Home » Nigerian Cases » Supreme Court » Rauph Bello Oseni V. Chief Lasisi Bajulu & Ors (2009) LLJR-SC

Rauph Bello Oseni V. Chief Lasisi Bajulu & Ors (2009) LLJR-SC

Rauph Bello Oseni V. Chief Lasisi Bajulu & Ors (2009)

LAWGLOBAL HUB Lead Judgment Report

M. MUKHTAR, J.S.C.

In the Lagos State High Court, the plaintiff, who is substituted by the appellants who are the respondents in this appeal, instituted an action against the appellant. The plaintiff in the suit claimed possession of the two rooms and a parlour (a chieftaincy family property) at No.1A Bajulu Street, Isale-Eko, Lagos occupied by the defendant as tenant at will. The defendant denied the claim of the plaintiff, but asserted that the property beneficially belonged to his great-grand father Aina Adaba. The parties testified, and one of them called witnesses, after which their counsel addressed the court. The learned trial judge after appraising the evidence before him and the addresses of learned counsel found in favour of the plaintiff as follows:-

“I hold that the plaintiff succeeds and that he is entitled to the said premises. I hereby order that the Defendant shall vacate and give up possession of No.1, Bajulu Street to the Plaintiff on or before the 16th day of October, 1992.”
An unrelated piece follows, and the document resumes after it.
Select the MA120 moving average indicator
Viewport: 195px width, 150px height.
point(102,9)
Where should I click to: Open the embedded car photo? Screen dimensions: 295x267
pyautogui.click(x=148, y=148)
Dissatisfied with the judgment the defendant appealed to the Court of Appeal on six grounds of appeal. The Court of Appeal found no merit in the appeal, so it dismissed it. Again, the defendant was not satisfied with the outcome of the appeal before the Court of Appeal, so he has again appeal to this court on eight grounds of appeal.

Learned counsel for the parties exchanged briefs of argument, which were adopted at the hearing of the appeal. Two issues formulated in the appellant’s brief of argument are as follows:-

“1 Was the court below right in affirming the judgment of the trial court that the Respondent was entitled to possession of No.1 Bajulu Street, Lagos when the claim of the Respondent was for No.1A Bajulu Street, Lagos.

  1. Whether the failure of the court below in re-evaluating the evidence of the Defence witnesses in relation to Exhibit K, the Crown Grant occasioned miscarriage of justice on the part of the appellant.”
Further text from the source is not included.